Convicted fraudster Doug Allen hasn’t quite grasped the concept of borrowing, the Detroit Public Library says.
It was OK for the 51-year-old Chicago-area businessman to take two historic baseball photos worth more than $20,000 from the library.
But he was supposed to give them back — not sell one and keep the other, the library says.
Allen, who worked in the sports memorabilia business, was already in legal trouble when he received the photos under a contract with the library to confirm their identities and appraise them.

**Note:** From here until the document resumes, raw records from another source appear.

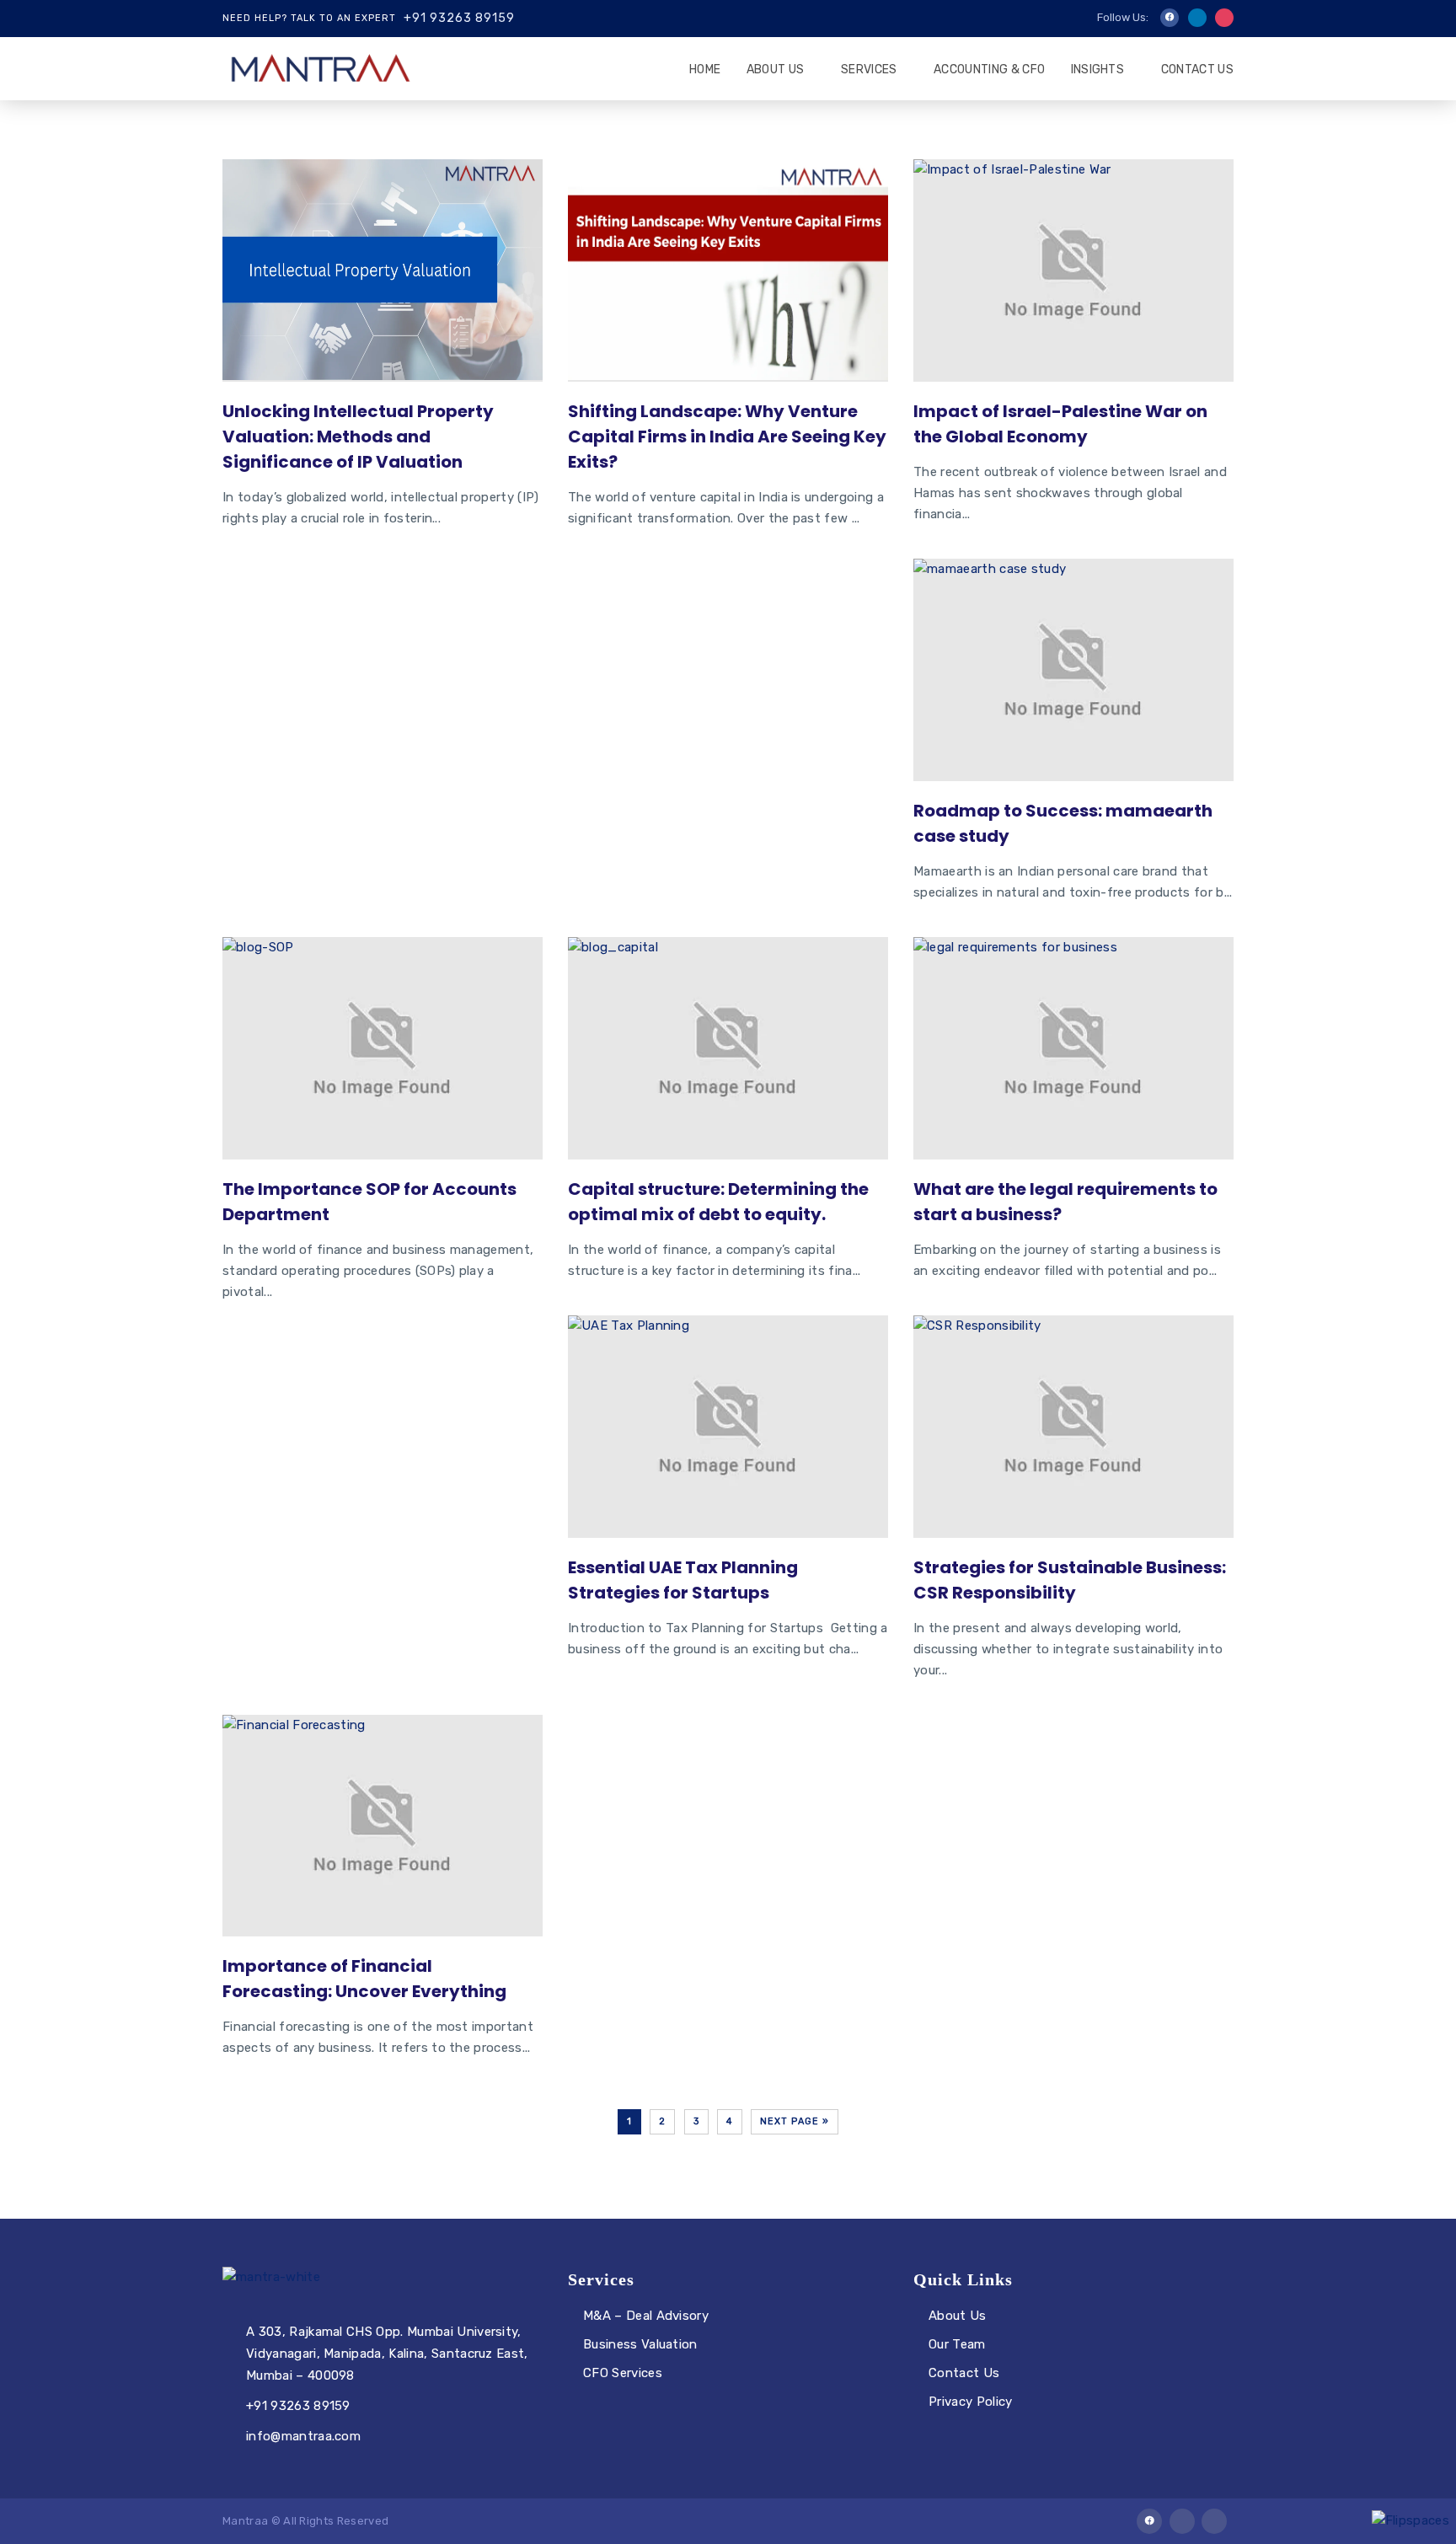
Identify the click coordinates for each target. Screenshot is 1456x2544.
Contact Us (1197, 69)
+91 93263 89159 (459, 18)
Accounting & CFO (989, 69)
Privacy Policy (970, 2401)
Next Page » (794, 2121)
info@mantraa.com (303, 2436)
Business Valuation (640, 2344)
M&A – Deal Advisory (646, 2315)
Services (869, 69)
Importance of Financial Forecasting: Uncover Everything (364, 1978)
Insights (1098, 69)
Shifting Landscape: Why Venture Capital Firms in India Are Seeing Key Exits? (727, 436)
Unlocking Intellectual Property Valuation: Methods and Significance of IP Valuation (358, 436)
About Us (776, 69)
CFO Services (622, 2373)
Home (704, 69)
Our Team (957, 2344)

He was charged with fraud in 2012 for rigging bids at Mastro Auctions, where he was president from 2002 to 2009. Allen pleaded guilty to the charge last year and is awaiting sentencing in federal court in Chicago.
But in early 2013 — about six months after he was charged in Chicago — the Detroit Public Library sent Allen 20 historic baseball photos to evaluate them for a potential sale by the library.
The library didn’t know of Allen’s legal woes here, a spokesman said.
The photos it sent Allen were part of a collection founded by the late Ernie Harwell, a legendary Detroit sportscaster who began donating baseball items to the library in 1966.
The library intended to auction the photos for the benefit of the Harwell collection.
In July 2013, though, library officials learned Allen had listed the items for bidding on the Internet without the library’s permission. According to a Feb. 25 letter from Detroit library official Mark Bowden to U.S. District Judge Ronald Guzman, the library demanded the return of the photos.
Allen, of south suburban Lansing, sent back 18 of them in August 2013. Still missing were a “1894-96 Baltimore Base Ball Club Three-Time Champions” photo, valued at about $20,000, and a “1900 Philadelphia National Team” photo valued at $800 to $1,000, Bowden said in his letter.
He said the library filed a report with the Detroit Police Department and contacted the FBI in Chicago. FBI Agent Brian Brusokas discovered Allen had auctioned the Baltimore photo for $11,000, but the fate of the Philadelphia photo was unclear, according to Bowden.
In his letter, Bowden asked the judge for help in returning the two photos to the library, or getting the library compensation for the photos.
“We also wanted you to be aware of our experience with Mr. Allen as you determine your sentence,” the letter said.
Allen’s attorney, Valarie Hays, said, “Mr. Allen has accepted responsibility for his actions and at his sentencing, we will address any letters related to him.”